Which parts aren't showing in the config? All of it? Was a deploy done after creating the FlexConfig object? Any deployment errors? What version?

matthew_barker · ‎07-03-2025

Hi,

Thanks for the reply.

So, nothing is showing in the running config under the port-channel configuration.

I did a deploy once I created the template, no errors are showing in the deployment logs.

I am however new to the FirePower and FDM , I’m guessing I’ve got the syntax of the template wrong as I read it won’t alert you if it’s wrong?

In the help it mentions creating a variable to reference the interface but that didn’t work either - again, I may have the syntax wrong but it didn’t throw up an error.

I will confirm the version tomorrow.

Thanks.

ahollifield · ‎07-03-2025

FlexConfig has always been annoying, especially on FDM. Any reason not to use FMC here?

matthew_barker · ‎07-03-2025

Unfortunately we don’t have an FMC available to use, it’s looking like we might need to purchase one!

ahollifield · ‎07-03-2025

You will be so much happier using FMC instead. Take a look at cdFMC as well.

matthew_barker · ‎07-03-2025

Thank you

wajidhassan · ‎07-03-2025

FDM has limited support for advanced routing features like EIGRP authentication, especially when applied via FlexConfig. Even if the key-chain and authentication commands are accepted, FDM may not properly bind them to the interface due to backend limitations or validation issues.

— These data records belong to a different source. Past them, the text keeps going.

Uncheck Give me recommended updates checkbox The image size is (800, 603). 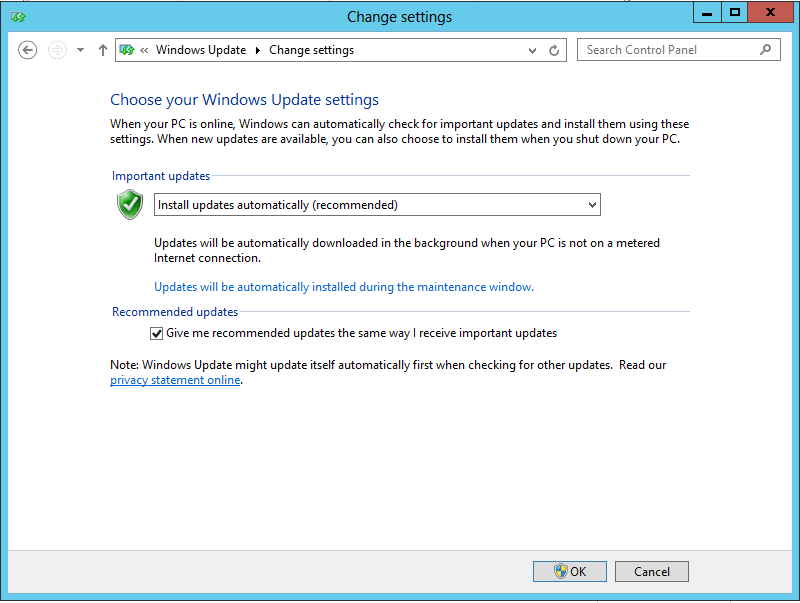156,333
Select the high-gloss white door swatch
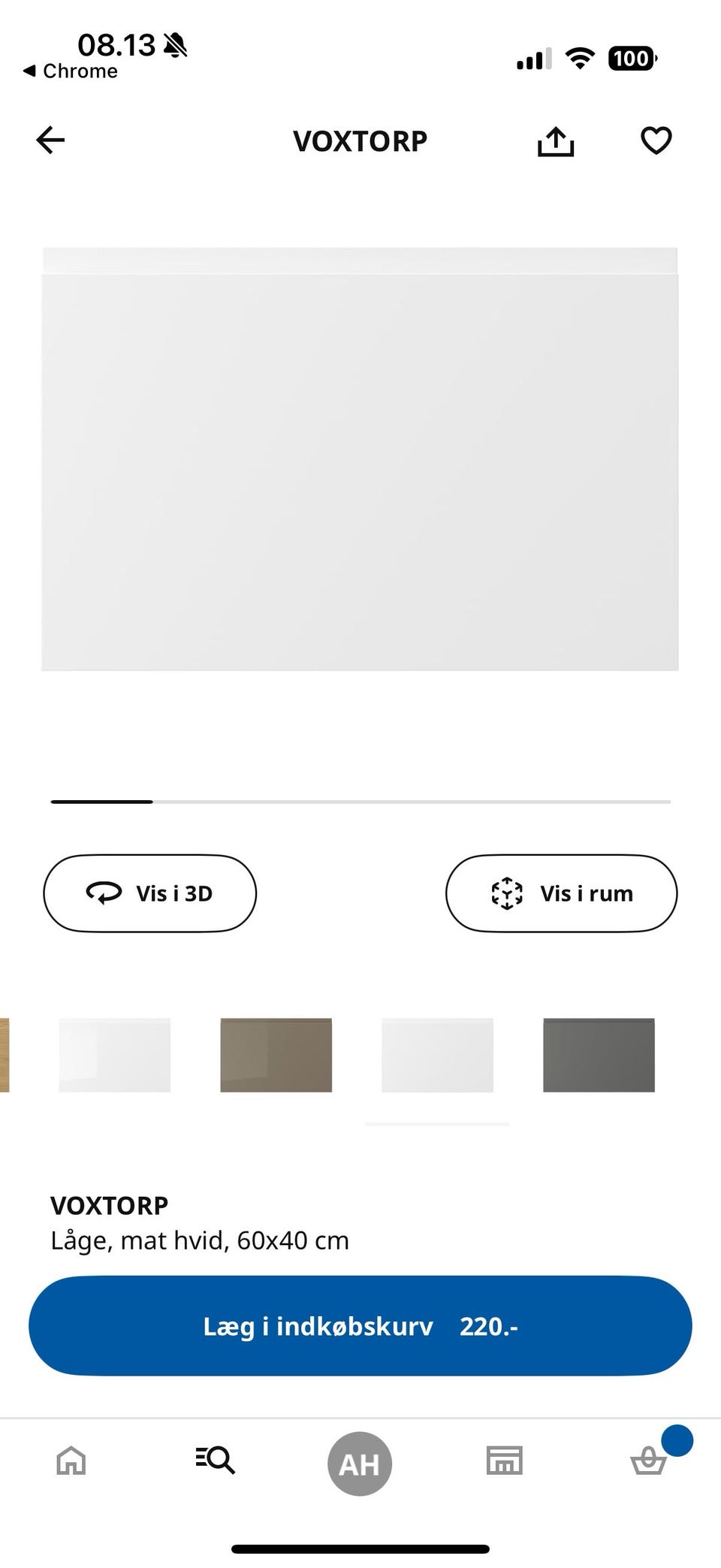This screenshot has width=721, height=1568. pyautogui.click(x=115, y=1055)
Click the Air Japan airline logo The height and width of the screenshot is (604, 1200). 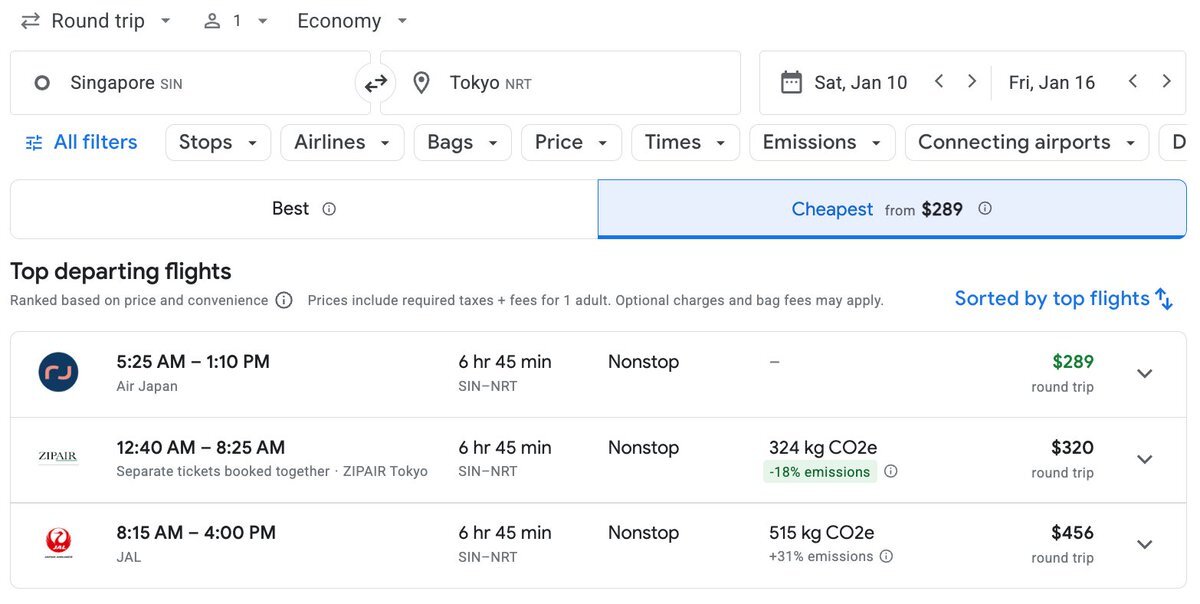pyautogui.click(x=59, y=373)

To troubleshoot, ensure the interface name matches exactly what’s used in the CLI, and check if FlexConfig is actually pushing the commands. Also, verify if the interface is included in the EIGRP process and that there’s no conflict from the FDM policy model.

If the commands aren’t showing in the running config, it’s likely a FlexConfig limitation. You may need to switch to FMC for full routing feature support or apply the configuration manually via CLI (not recommended for long-term FDM-managed devices).